──────── PROVIDED MATERIAL ────────
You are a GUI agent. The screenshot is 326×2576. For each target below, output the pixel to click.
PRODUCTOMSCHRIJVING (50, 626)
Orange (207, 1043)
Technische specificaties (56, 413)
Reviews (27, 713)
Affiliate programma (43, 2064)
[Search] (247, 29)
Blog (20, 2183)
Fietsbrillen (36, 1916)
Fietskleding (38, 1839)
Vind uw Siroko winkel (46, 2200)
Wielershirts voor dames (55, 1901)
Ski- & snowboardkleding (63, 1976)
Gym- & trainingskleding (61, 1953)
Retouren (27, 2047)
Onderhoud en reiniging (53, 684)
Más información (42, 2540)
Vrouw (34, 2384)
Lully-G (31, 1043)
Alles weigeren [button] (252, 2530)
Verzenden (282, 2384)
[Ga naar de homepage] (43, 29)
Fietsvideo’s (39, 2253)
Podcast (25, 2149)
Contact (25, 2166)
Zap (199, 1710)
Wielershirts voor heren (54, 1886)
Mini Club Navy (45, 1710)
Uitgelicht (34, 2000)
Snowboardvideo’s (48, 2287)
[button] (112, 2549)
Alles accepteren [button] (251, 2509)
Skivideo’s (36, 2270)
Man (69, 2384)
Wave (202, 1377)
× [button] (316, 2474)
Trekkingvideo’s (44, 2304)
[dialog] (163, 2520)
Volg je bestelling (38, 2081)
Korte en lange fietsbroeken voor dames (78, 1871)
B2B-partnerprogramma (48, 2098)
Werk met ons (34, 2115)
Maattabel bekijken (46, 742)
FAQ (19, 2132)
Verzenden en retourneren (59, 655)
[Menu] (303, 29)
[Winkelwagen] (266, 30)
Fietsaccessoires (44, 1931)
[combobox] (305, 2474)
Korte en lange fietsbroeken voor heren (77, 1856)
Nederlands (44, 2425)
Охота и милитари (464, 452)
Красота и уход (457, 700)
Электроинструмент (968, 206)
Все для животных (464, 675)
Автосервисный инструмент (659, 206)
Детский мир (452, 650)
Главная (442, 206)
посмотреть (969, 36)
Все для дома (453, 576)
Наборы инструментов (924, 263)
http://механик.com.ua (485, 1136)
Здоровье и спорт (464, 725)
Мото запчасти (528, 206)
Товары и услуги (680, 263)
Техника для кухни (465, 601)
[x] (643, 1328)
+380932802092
────────
WHAT IS REQUIRED: Copy all lines of the listing above that contain the string "Verzenden".

WRITTEN ANSWER:
Verzenden (282, 2384)
Verzenden en retourneren (59, 655)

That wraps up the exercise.